## YOUR OBJECTIVE:
Only the text of the entries below should be returned, exactly as given, without pictures.

<<<<

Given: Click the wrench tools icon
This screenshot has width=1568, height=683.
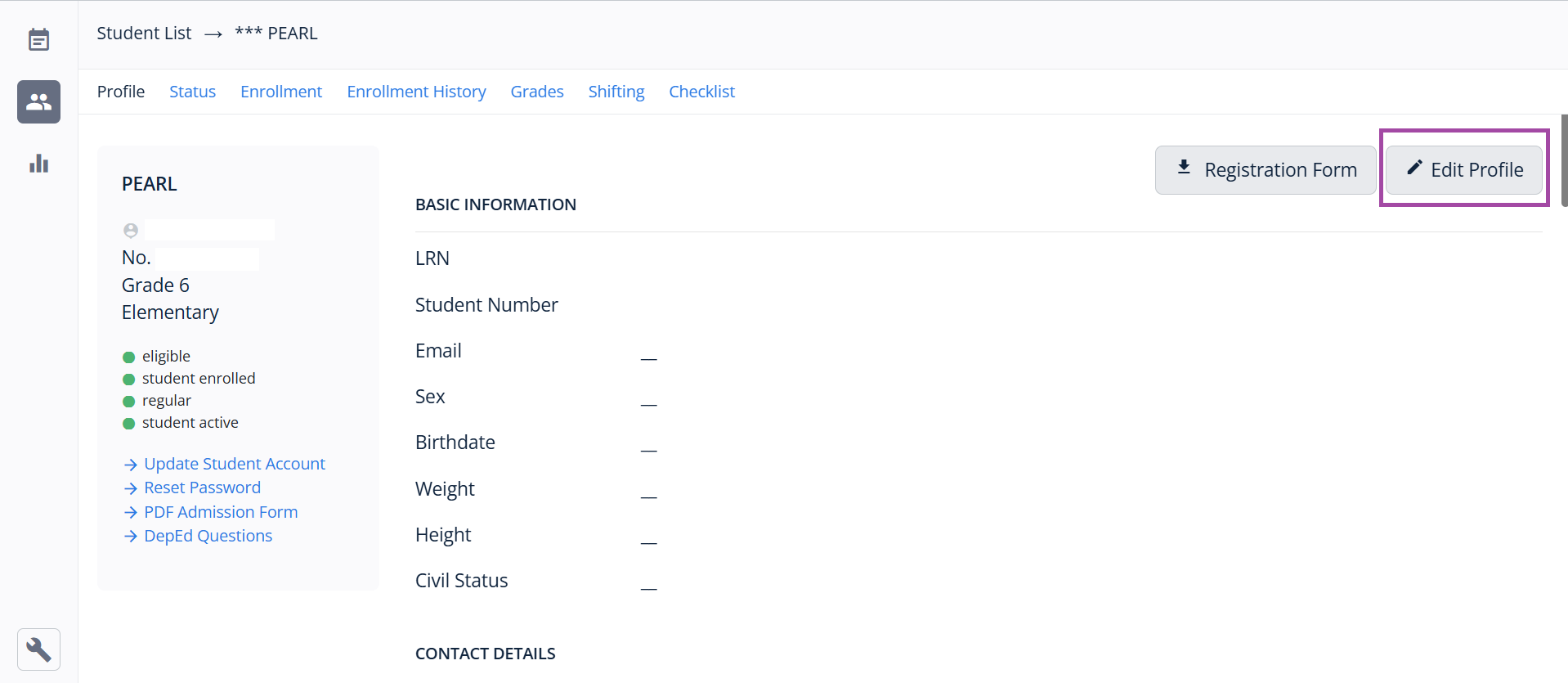Looking at the screenshot, I should (x=38, y=649).
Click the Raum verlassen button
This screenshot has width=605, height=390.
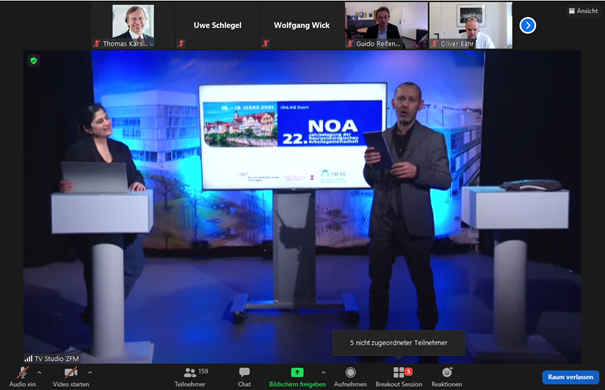[x=570, y=377]
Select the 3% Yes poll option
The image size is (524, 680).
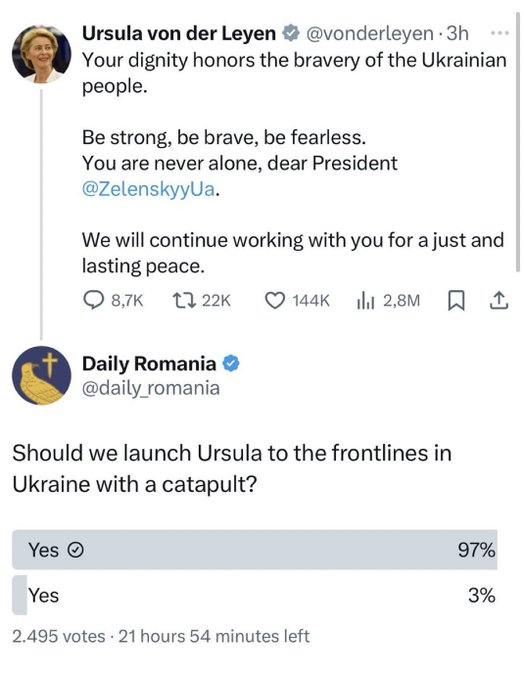coord(255,595)
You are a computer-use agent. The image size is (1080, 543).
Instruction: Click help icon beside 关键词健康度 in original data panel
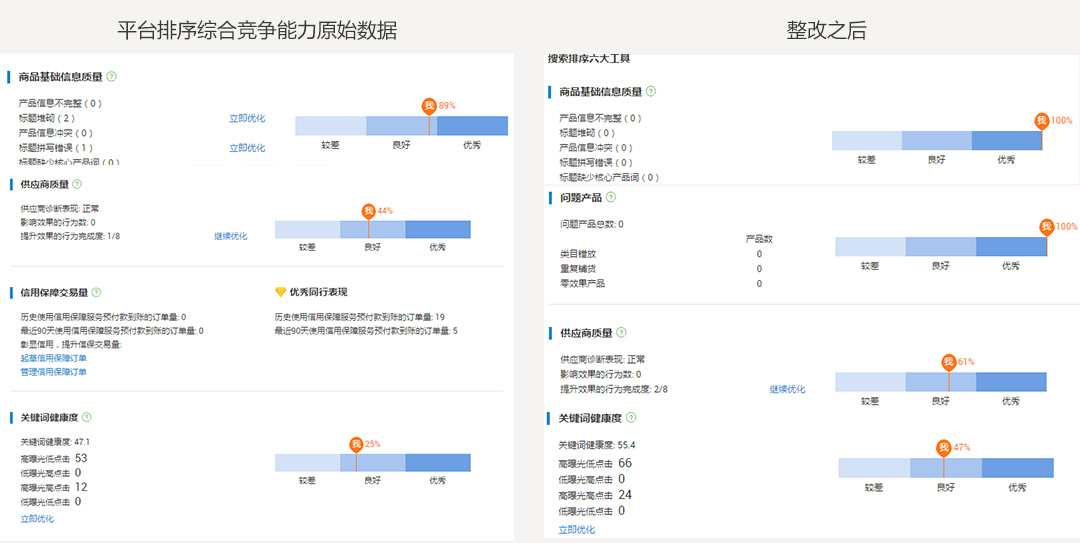[86, 417]
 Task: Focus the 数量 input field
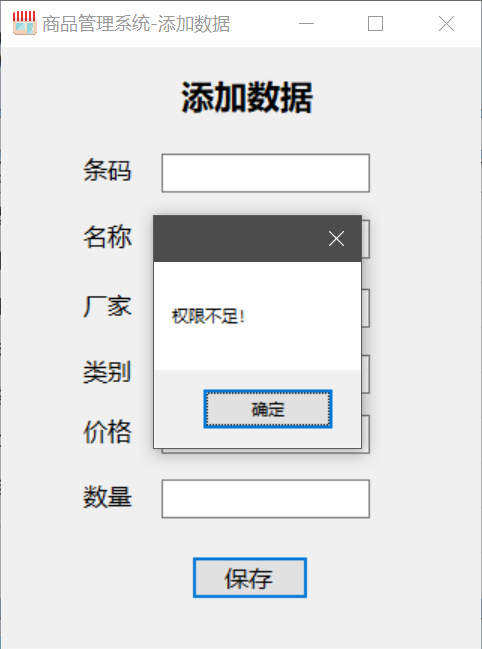[x=266, y=499]
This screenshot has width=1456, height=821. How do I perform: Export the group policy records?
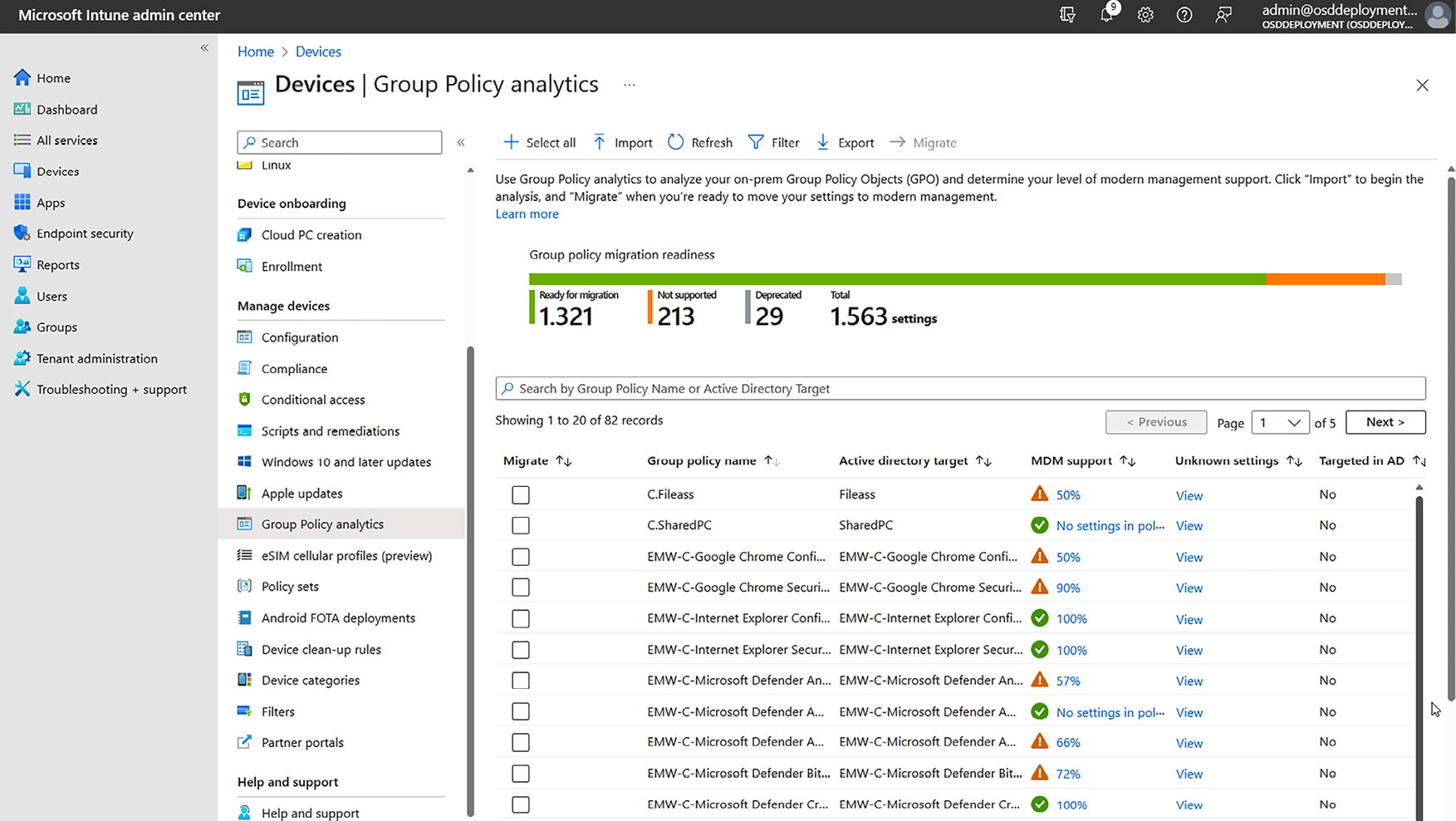[x=845, y=142]
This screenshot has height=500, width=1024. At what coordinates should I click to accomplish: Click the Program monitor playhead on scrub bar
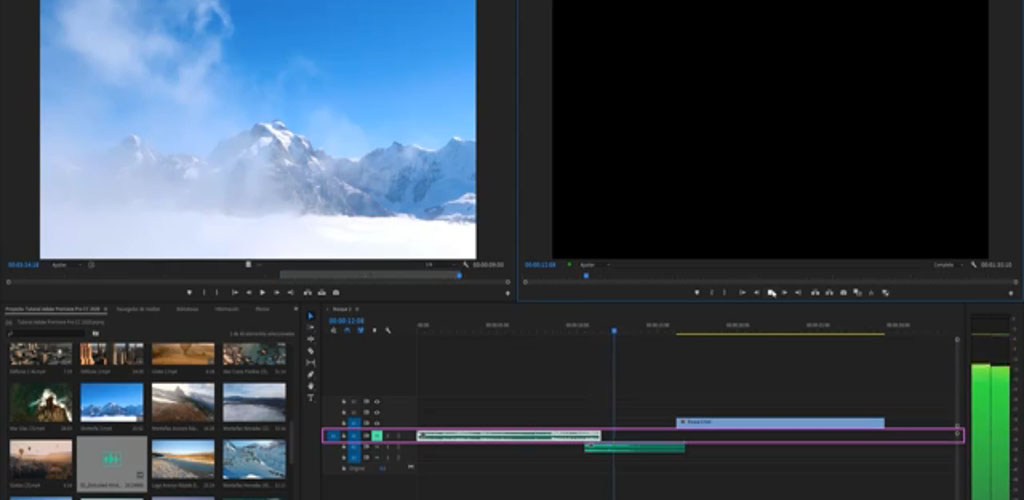tap(586, 275)

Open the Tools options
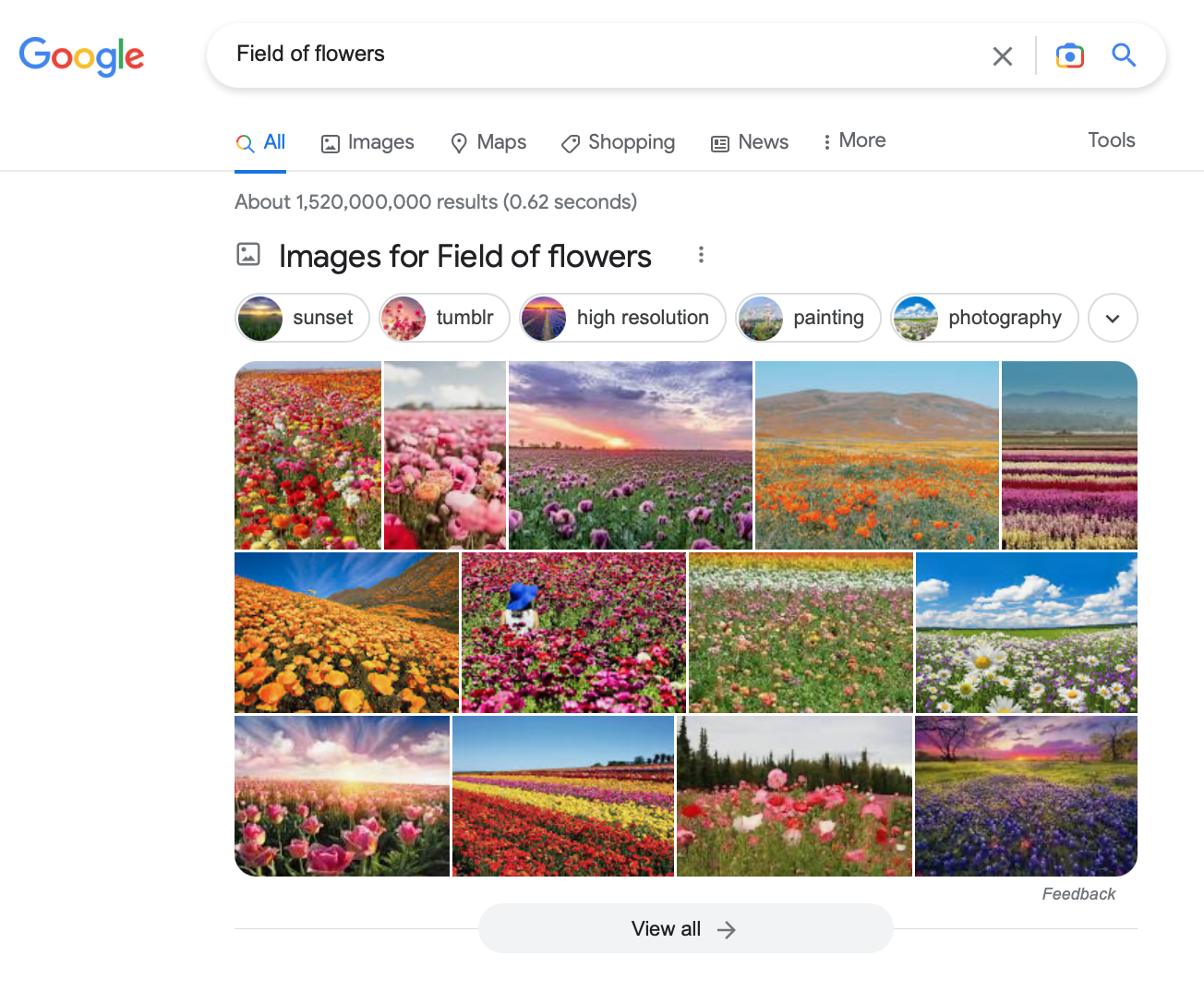coord(1111,140)
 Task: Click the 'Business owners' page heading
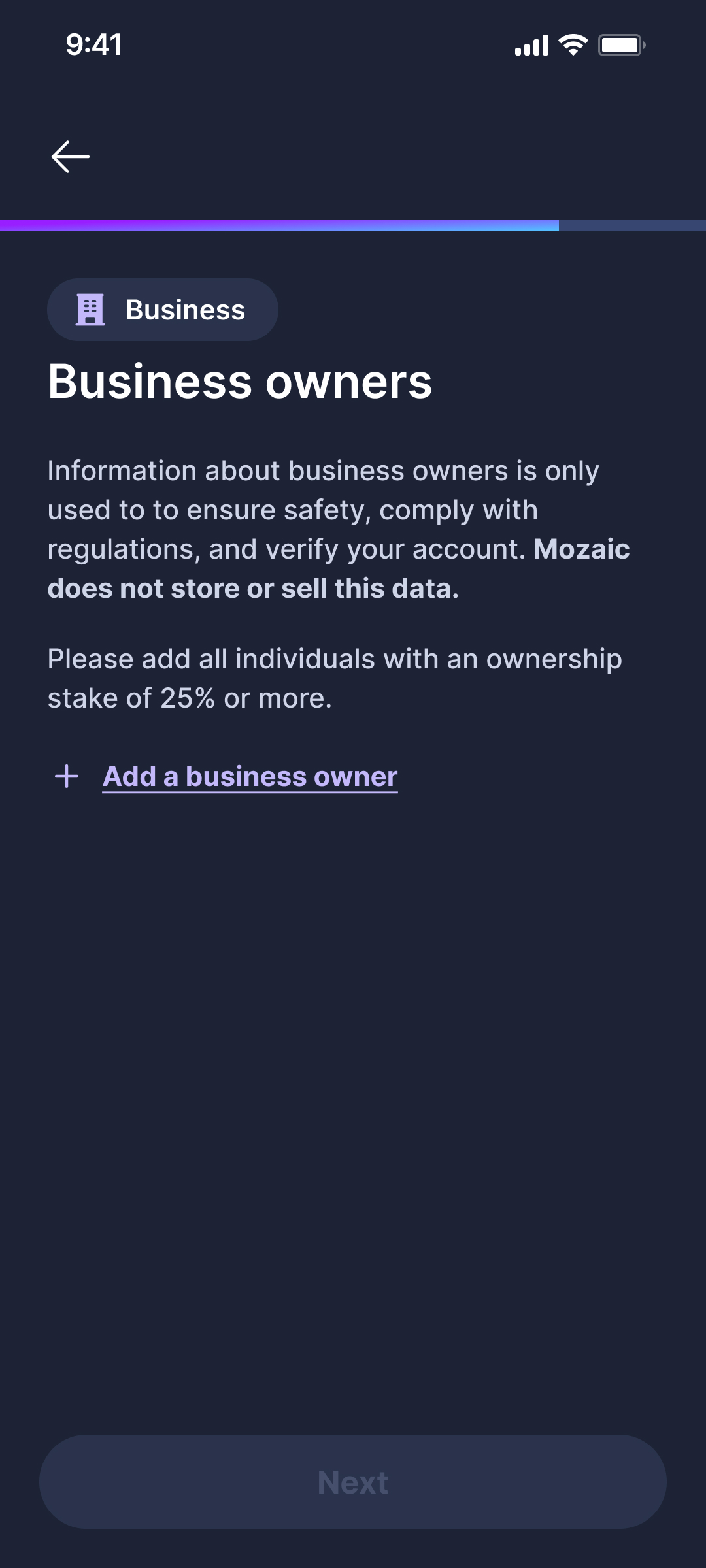pos(240,382)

>>>>

## RESPONSE TO THE TASK:
Given: Click the wrench tools icon
This screenshot has width=1568, height=683.
Looking at the screenshot, I should (x=38, y=649).
Click the Raum verlassen button
This screenshot has width=605, height=390.
[x=570, y=377]
Select the 3% Yes poll option
The image size is (524, 680).
coord(255,595)
You are a computer-use agent. The image size is (1080, 543).
Instruction: Click help icon beside 关键词健康度 in original data panel
[86, 417]
 Task: Focus the 数量 input field
[x=266, y=499]
This screenshot has width=1456, height=821. How do I perform: Export the group policy records?
[x=845, y=142]
This screenshot has height=500, width=1024. At what coordinates should I click to accomplish: Click the Program monitor playhead on scrub bar
tap(586, 275)

Open the Tools options
coord(1111,140)
 Task: Click the 'Business owners' page heading
pos(240,382)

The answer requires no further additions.